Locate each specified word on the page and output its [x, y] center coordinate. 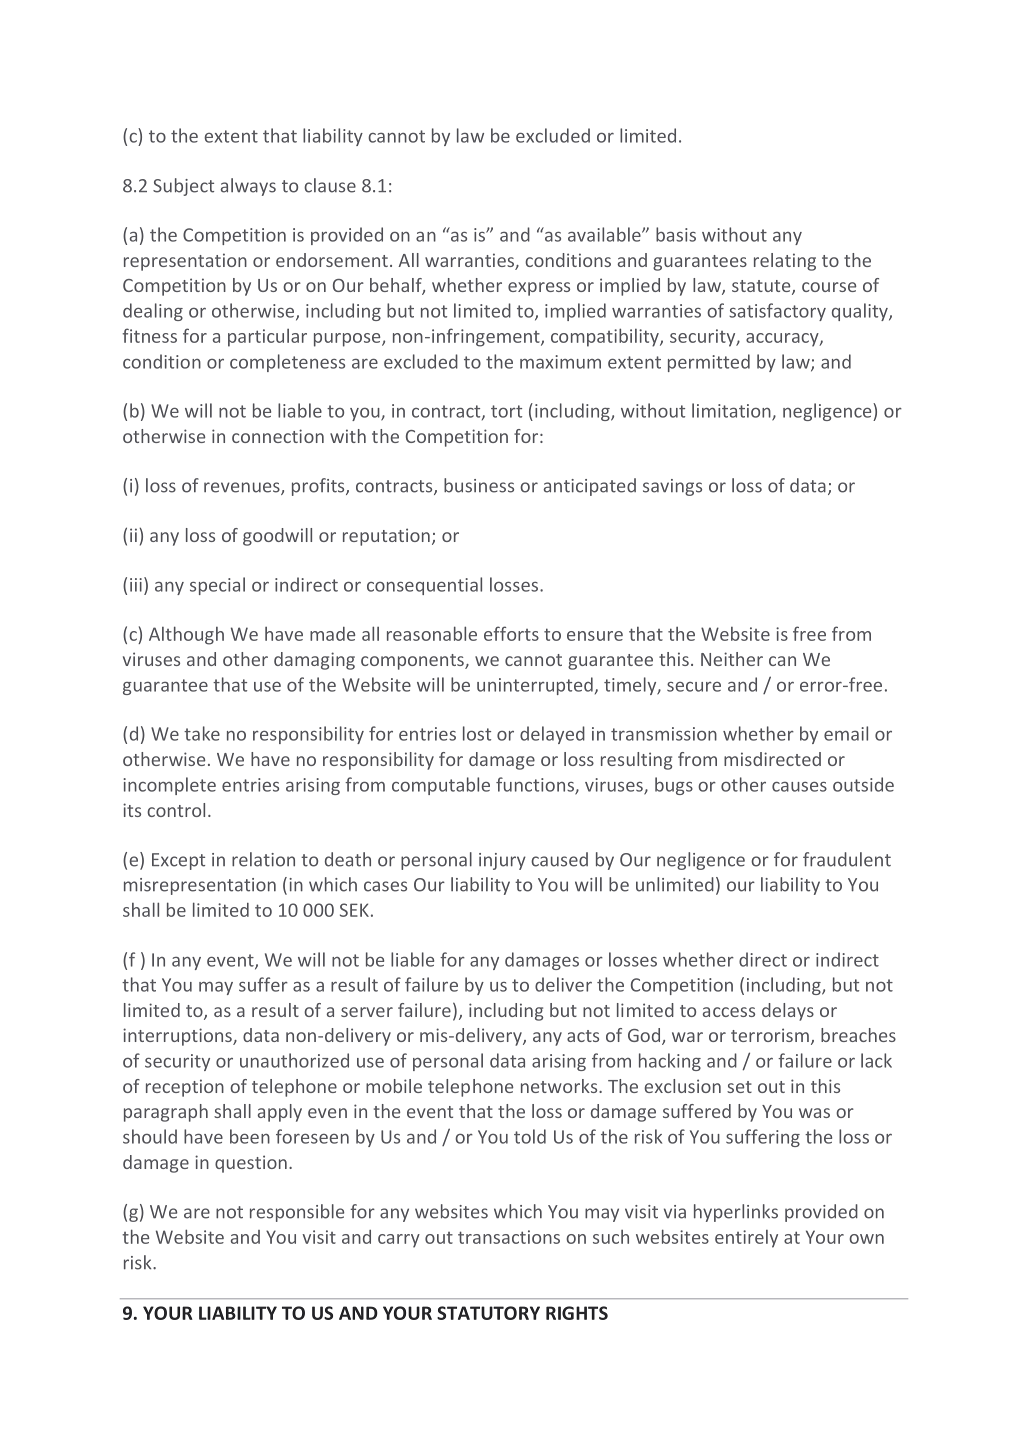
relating [785, 262]
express [539, 289]
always [248, 187]
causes [799, 787]
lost [477, 733]
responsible [297, 1213]
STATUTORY [488, 1313]
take [202, 733]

----

### TASK DETAILS
Copy every line of the records above word for word, leaving out the pictures.

### SOLUTION FOR THIS PROBLEM
Locate each specified word on the page and output its [x, y] center coordinate. 
relating [785, 262]
express [539, 289]
always [248, 187]
causes [799, 787]
lost [477, 733]
responsible [297, 1213]
STATUTORY [488, 1313]
take [202, 733]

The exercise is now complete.